Optica
- Discipline: Optical science, photonics
- Language: English
- Edited by: Prem Kumar

Publication details
- History: 2014–present
- Publisher: Optica
- Frequency: Monthly
- Open access: Yes
- Impact factor: 8.5 (2024)

Standard abbreviations
- ISO 4: Optica

Indexing
- ISSN: 2334-2536
- OCLC no.: 1843247545

Links
- Journal homepage; Online access; Online archive;

= Optica (journal) =

Optica is a monthly peer-reviewed open access scientific journal published by Optica. It covers the entire spectrum of theoretical and applied optics and photonics. It was established in July 2014. The founding editor-in-chief was Alexander Gaeta (Columbia University).

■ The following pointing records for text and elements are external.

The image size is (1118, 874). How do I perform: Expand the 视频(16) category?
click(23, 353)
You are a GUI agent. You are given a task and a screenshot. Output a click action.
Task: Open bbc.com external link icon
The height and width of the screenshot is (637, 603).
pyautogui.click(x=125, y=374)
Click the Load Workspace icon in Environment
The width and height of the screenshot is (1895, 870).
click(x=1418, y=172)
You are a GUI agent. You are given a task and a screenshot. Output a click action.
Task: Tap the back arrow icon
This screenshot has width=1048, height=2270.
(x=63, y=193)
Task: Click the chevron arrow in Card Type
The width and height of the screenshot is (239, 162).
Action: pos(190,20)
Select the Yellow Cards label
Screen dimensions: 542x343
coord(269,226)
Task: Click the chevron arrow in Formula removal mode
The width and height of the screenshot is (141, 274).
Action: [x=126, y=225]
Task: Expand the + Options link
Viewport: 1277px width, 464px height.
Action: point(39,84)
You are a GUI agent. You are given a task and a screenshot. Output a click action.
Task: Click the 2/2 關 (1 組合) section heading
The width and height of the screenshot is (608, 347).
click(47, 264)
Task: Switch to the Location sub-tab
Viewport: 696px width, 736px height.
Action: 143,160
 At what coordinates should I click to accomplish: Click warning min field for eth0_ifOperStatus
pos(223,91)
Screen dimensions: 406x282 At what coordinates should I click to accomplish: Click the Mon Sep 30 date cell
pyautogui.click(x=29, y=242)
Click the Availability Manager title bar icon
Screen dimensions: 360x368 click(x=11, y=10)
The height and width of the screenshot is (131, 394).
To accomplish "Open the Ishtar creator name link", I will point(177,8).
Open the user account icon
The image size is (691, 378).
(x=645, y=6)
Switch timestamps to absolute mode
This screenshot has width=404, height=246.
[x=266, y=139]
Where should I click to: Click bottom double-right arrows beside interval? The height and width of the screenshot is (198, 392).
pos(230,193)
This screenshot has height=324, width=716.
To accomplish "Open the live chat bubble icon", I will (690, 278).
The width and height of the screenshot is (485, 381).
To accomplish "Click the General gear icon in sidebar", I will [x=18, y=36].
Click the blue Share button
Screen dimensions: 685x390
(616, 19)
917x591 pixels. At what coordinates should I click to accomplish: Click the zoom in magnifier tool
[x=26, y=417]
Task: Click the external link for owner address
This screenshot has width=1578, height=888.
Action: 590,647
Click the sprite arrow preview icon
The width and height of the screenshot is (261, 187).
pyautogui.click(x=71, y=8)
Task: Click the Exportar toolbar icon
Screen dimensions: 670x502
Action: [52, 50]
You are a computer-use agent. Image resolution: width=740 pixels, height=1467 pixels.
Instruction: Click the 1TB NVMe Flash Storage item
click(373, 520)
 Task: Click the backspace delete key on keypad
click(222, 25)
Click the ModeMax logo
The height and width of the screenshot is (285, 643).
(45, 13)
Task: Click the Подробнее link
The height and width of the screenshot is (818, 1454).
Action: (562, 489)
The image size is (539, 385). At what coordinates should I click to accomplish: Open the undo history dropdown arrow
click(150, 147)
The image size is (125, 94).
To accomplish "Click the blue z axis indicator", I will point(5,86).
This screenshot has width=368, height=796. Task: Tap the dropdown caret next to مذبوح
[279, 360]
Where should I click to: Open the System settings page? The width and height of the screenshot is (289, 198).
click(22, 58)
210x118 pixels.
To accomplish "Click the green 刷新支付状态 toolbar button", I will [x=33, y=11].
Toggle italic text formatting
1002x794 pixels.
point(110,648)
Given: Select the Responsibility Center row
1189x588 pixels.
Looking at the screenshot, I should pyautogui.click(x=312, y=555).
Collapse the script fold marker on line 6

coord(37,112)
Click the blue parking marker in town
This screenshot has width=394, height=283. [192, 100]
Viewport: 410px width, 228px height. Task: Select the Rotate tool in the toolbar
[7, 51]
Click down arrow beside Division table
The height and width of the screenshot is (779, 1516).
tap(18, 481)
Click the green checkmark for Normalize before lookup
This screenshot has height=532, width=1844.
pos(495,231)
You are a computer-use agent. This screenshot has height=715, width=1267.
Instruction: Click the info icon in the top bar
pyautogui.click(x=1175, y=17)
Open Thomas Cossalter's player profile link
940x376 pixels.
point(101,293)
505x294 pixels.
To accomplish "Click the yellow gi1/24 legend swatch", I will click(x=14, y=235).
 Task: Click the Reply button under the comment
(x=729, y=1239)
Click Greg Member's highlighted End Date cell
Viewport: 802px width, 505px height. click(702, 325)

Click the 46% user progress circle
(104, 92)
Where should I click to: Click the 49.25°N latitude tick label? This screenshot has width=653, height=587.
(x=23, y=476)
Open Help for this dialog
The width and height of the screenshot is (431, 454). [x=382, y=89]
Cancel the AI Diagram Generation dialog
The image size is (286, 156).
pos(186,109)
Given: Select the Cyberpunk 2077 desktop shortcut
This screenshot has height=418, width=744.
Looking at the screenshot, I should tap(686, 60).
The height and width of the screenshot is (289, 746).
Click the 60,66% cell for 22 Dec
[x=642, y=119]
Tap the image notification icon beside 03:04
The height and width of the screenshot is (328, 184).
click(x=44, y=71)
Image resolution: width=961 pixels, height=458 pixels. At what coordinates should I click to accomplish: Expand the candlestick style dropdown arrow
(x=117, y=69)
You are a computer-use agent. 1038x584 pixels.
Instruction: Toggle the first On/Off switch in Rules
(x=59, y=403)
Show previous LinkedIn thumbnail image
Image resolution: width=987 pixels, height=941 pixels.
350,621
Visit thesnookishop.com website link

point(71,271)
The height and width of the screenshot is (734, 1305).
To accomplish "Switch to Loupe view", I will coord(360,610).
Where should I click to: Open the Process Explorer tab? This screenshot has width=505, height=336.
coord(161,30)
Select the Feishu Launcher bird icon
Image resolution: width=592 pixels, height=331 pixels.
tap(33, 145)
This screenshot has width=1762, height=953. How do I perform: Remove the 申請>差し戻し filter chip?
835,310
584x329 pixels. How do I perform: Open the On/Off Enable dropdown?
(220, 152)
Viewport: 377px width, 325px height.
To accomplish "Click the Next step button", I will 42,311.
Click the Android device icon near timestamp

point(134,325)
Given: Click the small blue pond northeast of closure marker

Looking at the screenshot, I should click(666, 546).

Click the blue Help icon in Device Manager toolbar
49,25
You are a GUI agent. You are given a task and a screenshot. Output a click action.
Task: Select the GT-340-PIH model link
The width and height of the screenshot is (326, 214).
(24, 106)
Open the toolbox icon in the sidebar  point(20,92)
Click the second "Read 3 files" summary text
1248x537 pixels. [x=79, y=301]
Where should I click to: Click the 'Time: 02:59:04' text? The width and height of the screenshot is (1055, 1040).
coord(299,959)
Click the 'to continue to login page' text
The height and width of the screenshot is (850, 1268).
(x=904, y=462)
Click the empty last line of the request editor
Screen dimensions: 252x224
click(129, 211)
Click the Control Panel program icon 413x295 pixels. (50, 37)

In 2020, the editor-in-chief became Prem Kumar (Northwestern University, USA), assisted by an extended team of Deputy Editors: Thomas Krauss (University of York, England), Curtis Menyuk (University of Maryland, Baltimore County, USA), Irina Novikova (College of William & Mary, USA), Nathalie Picqué (Max Planck Institute of Quantum Optics, Germany) and Eric Potma (University of California, Irvine, USA).

== Abstracting and indexing ==
The journal is abstracted and indexed in:
- Chemical Abstracts Service
- Current Contents/Physical, Chemical & Earth Sciences
- Science Citation Index Expanded
According to the Journal Citation Reports, the journal has a 2023 impact factor of 8.5.